╭─ SUPPLIED ENTRIES

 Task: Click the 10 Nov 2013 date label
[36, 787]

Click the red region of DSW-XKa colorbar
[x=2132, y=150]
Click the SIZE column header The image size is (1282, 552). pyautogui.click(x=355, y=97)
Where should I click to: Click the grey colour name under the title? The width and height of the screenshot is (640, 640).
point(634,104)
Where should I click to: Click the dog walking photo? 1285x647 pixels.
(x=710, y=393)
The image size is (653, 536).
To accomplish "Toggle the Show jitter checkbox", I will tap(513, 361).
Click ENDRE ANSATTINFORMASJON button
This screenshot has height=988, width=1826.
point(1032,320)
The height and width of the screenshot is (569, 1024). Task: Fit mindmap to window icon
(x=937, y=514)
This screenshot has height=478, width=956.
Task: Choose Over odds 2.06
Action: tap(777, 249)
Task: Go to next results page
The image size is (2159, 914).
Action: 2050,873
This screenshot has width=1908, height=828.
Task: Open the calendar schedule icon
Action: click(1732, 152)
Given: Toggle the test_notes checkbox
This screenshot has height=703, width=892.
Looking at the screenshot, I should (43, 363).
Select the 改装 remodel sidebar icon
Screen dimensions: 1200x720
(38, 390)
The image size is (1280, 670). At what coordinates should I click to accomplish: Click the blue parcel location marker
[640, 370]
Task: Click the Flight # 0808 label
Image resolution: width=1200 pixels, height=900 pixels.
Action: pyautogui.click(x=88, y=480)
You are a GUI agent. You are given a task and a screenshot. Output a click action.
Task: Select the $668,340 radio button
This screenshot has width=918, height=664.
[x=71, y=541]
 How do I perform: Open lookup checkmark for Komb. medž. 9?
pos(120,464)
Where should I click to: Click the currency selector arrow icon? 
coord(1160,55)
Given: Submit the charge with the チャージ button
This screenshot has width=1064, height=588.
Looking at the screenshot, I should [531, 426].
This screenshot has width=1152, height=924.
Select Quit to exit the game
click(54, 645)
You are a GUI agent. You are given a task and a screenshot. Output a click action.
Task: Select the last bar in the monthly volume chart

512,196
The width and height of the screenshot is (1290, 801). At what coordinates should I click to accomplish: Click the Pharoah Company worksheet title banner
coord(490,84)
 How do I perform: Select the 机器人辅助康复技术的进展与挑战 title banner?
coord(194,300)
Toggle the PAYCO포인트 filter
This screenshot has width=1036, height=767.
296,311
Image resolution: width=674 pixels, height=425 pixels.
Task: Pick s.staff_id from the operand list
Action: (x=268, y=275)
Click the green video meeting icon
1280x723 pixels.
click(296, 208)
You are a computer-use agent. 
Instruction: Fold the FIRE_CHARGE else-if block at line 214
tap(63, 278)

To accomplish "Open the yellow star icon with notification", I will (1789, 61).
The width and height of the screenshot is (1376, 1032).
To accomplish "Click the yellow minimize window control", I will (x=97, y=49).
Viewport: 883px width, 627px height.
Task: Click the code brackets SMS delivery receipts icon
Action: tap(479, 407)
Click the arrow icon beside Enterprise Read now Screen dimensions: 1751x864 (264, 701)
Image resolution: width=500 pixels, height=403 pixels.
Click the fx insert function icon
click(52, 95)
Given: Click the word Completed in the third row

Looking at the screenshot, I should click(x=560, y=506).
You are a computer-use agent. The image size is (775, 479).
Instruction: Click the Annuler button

╰─

Looking at the entries above, find how many lines include the word "with" and write that number alone.

2